I had great trepidation as we boarded the ferry for Victoria. As I have mentioned in this space more times than I care to remember, I have motion-sickness angst every time I board a sea-going vessel. As we would be trapped like hamsters on a wheel with no escape in sight for almost two hours, and the weather out here in British Columbia has been more like mid-summer, we headed immediately to the outdoor deck at the stern of the ship. I figured that if the crossing was rocky, at least I could hang my head over the railing in relative peace and not disturb too many other passengers. I chose our location well, for not only were the seas very calm but immediately after launch we were treated to my joy of joys; a pod of at least a dozen orcas was right beside the boat. When the announcement came on over the intercom informing everybody else of the whales' presence, we were already in direct view and had a front row seat to the show. We saw several breach and more than a few displayed their flukes for us. I sobbed with joy knowing how special this was.

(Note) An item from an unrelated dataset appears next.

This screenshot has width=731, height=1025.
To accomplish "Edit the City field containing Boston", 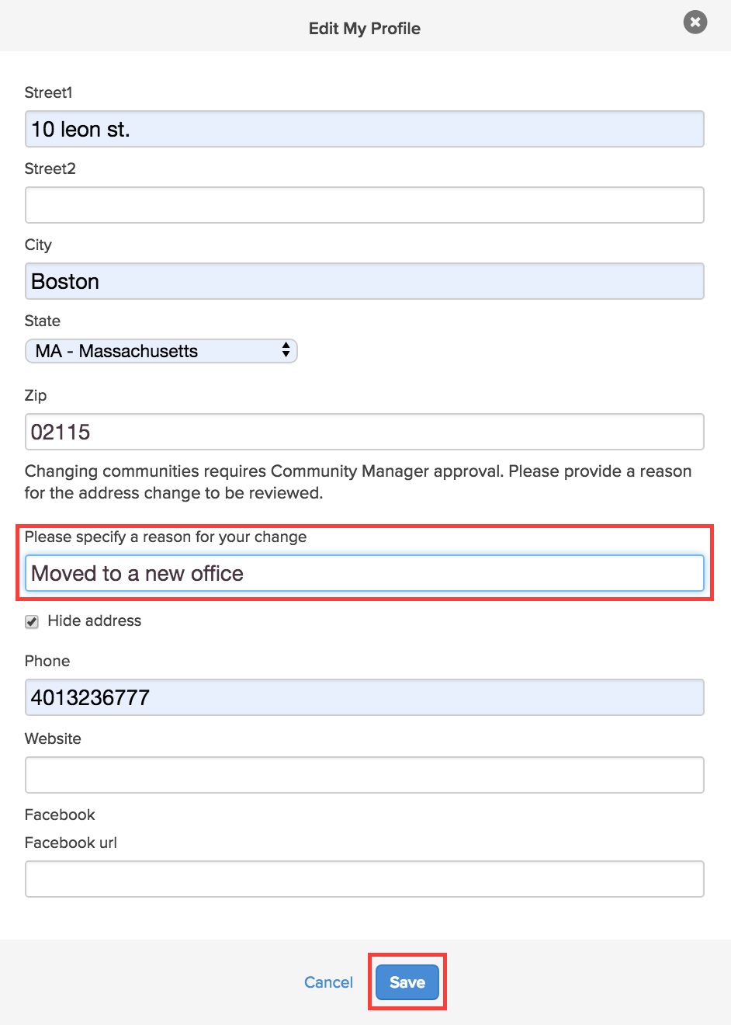I will 365,281.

But, my exuberance was intensified by my partner at the rail. Standing beside me was a young boy named Colton who rushed over to see the show with his mother and older brother. He was desperate to see the whales, but due to his size and excitement was having some problems finding them in the water.

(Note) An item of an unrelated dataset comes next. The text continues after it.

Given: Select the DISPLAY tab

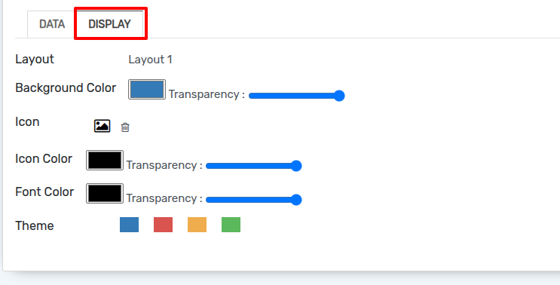Looking at the screenshot, I should pos(109,24).
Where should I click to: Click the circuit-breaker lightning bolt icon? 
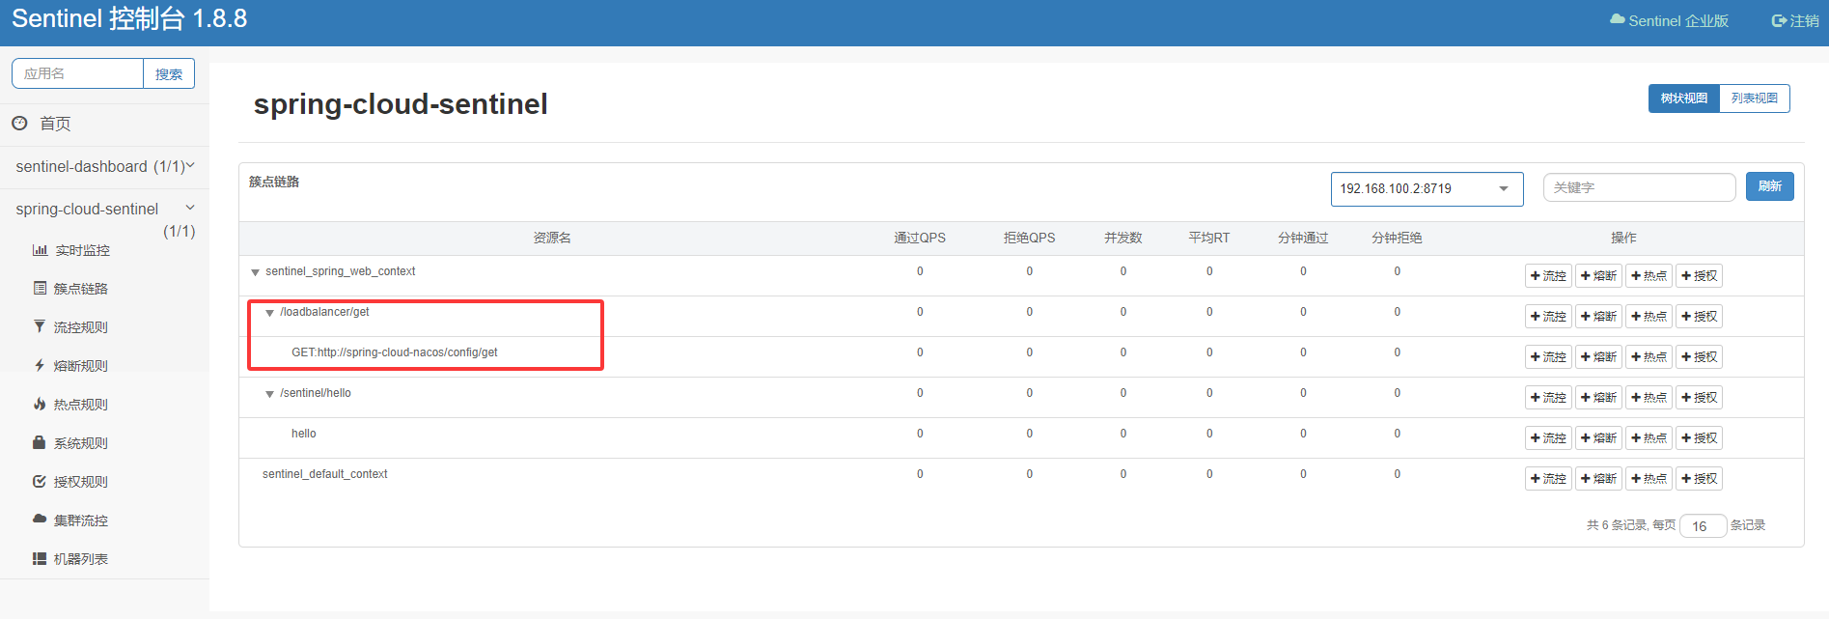(40, 366)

Colton: I want to see the whales, Mommy. Where are they?
Mom: Straight out there. Look over there Colton.
Colton: I can't see them. I want to see them!
Mom: Straight ahead.
I totally understood his problem. Being of stunted height myself, I am often left behind when the world is having a collective vision.
Me: Colton...follow my finger and look straight where my finger is. Do you see them now?

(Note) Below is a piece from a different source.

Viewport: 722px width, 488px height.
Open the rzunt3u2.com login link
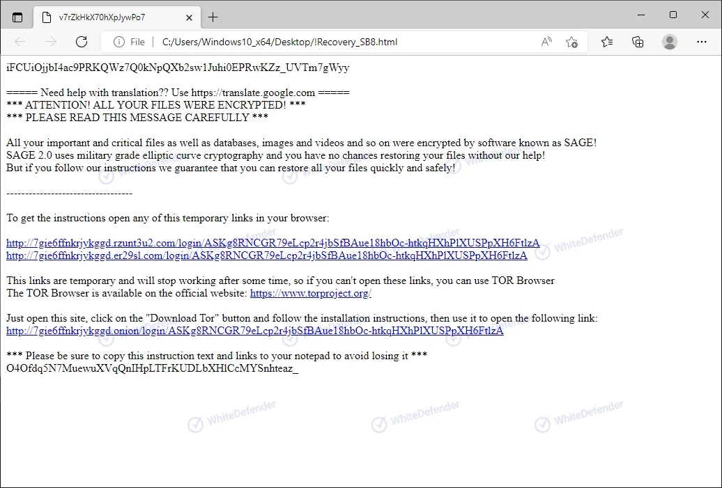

Colton: YES!!! Are they killer whales?
Me: Yes. Yes, they are.
Colton's mom then told the both of us how very special this experience was. She recounted that in all her years taking this ferry back and forth from Vancouver to Victoria, she had never once before seen the whales. Colton jumped up and down with the glee that only a child could get away with, and clapped his hands in absolute delight. I desperately wanted to jump up and down and clap right along with him.
It is a wonderful thing to be able to have a once in a lifetime experience and have it come entirely at random. It is even better to view it with the unqualified purity and unmitigated joy of a child. What a gift I was given today.